▶ INSTRUCTION
Express the data from the line containing "At what coordinates should I click to accomplish: Select the THD" through the end of the data, inclusive, as a JSON list of strings with one string per line and blank lines omitted.
** Begin INFORMATION GIVEN **
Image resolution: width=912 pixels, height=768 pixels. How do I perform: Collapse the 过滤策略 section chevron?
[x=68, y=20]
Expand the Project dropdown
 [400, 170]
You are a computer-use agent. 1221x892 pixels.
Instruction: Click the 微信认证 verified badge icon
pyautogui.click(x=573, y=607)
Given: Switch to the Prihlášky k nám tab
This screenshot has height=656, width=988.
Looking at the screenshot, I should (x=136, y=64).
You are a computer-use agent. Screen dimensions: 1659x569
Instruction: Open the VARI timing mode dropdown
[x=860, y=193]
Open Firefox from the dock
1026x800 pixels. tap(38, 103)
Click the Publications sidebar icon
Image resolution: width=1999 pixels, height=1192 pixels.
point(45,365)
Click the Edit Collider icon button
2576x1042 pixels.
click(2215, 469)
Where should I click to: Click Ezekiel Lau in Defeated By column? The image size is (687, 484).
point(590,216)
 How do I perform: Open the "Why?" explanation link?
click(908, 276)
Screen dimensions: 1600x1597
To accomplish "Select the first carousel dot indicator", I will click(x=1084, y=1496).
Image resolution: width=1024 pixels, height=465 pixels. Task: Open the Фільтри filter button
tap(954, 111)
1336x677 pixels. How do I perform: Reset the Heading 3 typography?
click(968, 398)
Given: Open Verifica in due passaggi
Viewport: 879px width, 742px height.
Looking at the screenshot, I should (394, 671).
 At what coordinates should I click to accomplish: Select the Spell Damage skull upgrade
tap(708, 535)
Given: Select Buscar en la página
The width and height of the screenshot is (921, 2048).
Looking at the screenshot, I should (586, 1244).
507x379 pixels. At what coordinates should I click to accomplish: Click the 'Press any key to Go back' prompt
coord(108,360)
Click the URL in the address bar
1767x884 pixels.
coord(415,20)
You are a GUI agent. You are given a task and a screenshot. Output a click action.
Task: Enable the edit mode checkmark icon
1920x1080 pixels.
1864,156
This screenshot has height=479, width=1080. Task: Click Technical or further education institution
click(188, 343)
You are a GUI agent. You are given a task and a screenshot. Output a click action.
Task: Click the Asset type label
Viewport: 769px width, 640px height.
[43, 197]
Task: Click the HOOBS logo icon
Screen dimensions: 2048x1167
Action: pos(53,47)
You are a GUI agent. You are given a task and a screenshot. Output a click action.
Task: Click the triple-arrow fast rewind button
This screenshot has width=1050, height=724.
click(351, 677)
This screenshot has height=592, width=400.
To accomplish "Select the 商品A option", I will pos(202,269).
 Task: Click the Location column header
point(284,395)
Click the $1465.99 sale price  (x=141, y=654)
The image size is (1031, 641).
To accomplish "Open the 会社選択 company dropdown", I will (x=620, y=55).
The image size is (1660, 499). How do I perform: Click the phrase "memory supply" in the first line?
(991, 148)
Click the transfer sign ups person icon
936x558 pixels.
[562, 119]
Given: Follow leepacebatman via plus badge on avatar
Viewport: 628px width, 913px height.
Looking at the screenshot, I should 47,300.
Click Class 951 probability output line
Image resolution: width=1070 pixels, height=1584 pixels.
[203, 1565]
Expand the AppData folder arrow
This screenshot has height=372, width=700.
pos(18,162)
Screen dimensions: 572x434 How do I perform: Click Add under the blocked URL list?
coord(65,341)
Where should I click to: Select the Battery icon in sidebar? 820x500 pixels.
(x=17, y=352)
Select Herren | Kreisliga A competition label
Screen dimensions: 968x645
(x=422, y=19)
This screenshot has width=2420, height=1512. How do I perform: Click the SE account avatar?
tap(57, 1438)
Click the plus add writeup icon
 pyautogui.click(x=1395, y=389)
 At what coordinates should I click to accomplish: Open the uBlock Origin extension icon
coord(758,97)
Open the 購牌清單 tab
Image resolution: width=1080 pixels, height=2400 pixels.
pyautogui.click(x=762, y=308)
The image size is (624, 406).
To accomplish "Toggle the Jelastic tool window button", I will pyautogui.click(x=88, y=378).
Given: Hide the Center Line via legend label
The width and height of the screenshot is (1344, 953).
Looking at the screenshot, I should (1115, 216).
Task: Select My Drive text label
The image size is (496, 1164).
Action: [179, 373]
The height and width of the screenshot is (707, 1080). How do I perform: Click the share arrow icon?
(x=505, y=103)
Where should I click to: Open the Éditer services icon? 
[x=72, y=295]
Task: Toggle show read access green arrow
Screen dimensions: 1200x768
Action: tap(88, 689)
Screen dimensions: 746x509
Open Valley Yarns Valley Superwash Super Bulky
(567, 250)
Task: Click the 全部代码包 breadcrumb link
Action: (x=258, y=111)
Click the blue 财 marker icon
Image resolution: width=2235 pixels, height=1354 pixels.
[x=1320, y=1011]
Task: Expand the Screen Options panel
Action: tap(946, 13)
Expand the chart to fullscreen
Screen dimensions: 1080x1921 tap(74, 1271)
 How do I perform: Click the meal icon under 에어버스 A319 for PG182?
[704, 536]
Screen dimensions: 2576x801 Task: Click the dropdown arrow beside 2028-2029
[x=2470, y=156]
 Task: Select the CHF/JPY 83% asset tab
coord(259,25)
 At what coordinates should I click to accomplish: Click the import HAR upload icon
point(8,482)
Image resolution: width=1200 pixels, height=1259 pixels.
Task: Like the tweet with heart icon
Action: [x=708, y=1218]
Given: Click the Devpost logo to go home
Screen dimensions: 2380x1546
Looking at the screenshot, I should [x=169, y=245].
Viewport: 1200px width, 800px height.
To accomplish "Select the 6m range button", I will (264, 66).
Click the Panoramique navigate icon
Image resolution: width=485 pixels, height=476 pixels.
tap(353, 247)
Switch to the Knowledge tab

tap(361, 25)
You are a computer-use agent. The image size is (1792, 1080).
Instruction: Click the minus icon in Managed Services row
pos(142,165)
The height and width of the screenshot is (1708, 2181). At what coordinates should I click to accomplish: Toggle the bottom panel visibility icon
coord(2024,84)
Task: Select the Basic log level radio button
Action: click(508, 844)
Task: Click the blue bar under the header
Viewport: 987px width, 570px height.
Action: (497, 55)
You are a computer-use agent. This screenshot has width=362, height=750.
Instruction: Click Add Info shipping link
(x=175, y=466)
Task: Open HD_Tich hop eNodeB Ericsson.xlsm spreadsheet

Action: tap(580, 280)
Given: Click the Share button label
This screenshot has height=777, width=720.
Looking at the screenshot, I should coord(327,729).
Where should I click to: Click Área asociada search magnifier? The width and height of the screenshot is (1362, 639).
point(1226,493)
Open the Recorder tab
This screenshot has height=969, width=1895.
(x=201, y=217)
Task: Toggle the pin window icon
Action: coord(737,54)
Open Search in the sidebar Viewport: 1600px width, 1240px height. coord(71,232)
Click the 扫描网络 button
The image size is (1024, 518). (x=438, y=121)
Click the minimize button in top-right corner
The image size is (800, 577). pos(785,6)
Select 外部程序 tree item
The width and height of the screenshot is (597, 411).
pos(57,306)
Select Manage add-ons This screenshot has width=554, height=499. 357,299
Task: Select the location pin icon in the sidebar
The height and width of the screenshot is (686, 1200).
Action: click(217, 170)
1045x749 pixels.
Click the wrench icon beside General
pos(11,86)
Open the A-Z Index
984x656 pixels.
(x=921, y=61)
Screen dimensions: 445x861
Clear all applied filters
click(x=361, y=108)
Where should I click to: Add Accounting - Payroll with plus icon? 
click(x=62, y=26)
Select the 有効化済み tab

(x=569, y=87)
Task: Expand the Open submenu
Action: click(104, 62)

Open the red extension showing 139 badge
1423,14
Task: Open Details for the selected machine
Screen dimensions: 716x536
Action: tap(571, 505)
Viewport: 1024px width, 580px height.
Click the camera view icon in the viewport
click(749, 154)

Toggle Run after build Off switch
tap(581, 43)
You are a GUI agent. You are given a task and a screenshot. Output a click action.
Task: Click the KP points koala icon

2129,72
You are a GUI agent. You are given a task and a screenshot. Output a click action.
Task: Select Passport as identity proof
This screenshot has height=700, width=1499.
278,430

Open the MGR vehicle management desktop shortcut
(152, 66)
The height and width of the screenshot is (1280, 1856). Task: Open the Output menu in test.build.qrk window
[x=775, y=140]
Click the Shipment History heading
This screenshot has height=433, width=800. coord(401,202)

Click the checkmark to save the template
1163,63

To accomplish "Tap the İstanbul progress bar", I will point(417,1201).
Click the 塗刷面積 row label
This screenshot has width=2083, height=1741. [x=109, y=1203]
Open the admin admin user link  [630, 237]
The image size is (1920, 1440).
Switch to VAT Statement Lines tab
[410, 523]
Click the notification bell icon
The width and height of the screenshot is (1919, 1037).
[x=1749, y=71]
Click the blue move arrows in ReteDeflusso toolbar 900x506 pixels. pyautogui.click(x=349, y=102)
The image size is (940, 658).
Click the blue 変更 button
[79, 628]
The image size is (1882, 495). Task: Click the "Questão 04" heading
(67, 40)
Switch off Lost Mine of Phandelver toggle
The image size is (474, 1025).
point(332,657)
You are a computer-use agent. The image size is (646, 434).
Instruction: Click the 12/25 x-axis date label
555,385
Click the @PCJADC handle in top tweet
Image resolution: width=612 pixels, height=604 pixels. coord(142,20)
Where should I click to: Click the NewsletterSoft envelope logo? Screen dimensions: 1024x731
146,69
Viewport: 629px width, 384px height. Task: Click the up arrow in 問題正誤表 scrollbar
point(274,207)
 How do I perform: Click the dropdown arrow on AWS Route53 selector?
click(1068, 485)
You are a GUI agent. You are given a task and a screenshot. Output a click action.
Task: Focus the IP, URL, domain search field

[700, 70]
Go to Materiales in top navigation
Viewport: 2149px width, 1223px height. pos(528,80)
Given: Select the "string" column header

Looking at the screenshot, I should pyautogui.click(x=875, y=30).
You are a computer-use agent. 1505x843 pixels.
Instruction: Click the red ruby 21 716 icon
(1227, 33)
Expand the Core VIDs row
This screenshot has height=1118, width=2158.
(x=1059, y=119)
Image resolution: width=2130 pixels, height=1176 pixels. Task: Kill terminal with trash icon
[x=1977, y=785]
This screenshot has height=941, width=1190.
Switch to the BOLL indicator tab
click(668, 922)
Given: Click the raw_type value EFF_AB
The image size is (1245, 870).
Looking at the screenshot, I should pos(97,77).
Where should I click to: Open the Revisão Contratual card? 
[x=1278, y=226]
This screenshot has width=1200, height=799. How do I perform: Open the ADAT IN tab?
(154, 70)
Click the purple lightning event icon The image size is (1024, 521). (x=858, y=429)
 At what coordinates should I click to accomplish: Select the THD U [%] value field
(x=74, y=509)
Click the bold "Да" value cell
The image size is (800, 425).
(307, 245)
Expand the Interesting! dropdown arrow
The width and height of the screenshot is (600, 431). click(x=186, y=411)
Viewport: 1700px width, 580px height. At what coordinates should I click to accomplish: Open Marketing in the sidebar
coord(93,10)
** End INFORMATION GIVEN **
▶ FULL SOLUTION
[
  " At what coordinates should I click to accomplish: Select the THD U [%] value field",
  "(x=74, y=509)",
  "Click the bold \"Да\" value cell",
  "The image size is (800, 425).",
  "(307, 245)",
  "Expand the Interesting! dropdown arrow",
  "The width and height of the screenshot is (600, 431). click(x=186, y=411)",
  "Viewport: 1700px width, 580px height. At what coordinates should I click to accomplish: Open Marketing in the sidebar",
  "coord(93,10)"
]